[Target position records]
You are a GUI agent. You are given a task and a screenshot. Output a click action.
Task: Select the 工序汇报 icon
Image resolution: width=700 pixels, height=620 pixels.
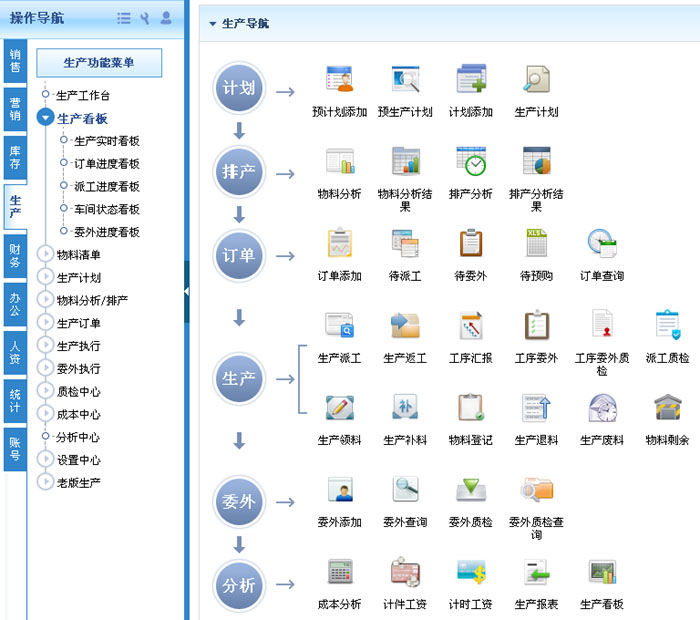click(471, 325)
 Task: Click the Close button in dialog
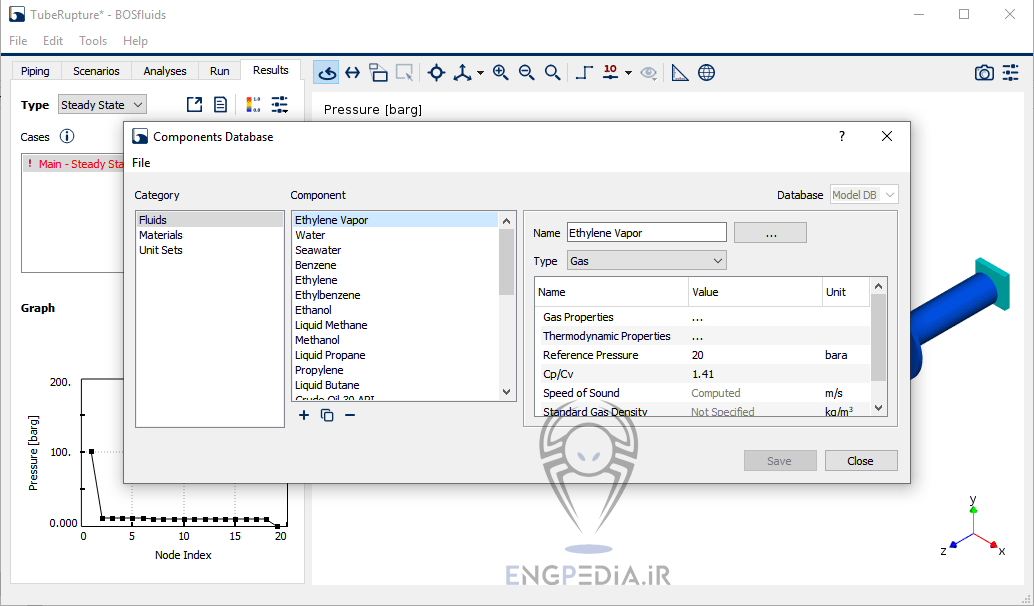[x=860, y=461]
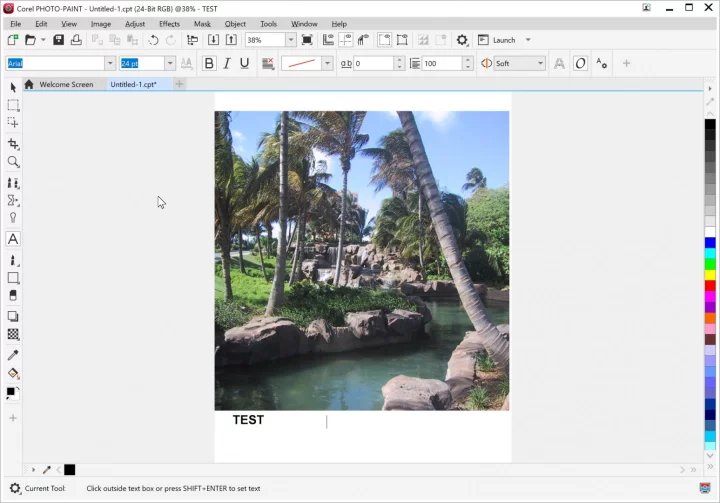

[AIM OF THE TASK] Update all the rows above by replacing "Close button" with "Exit button" and keeping everything else the same. Leave the pictures out of your answer.

[PROBLEM SOLUTION]
You are a GUI agent. You are given a task and a screenshot. Output a click action.
Task: Select the 工序汇报 icon
Image resolution: width=700 pixels, height=620 pixels.
click(471, 325)
 Task: Click the Exit button in dialog
[x=860, y=461]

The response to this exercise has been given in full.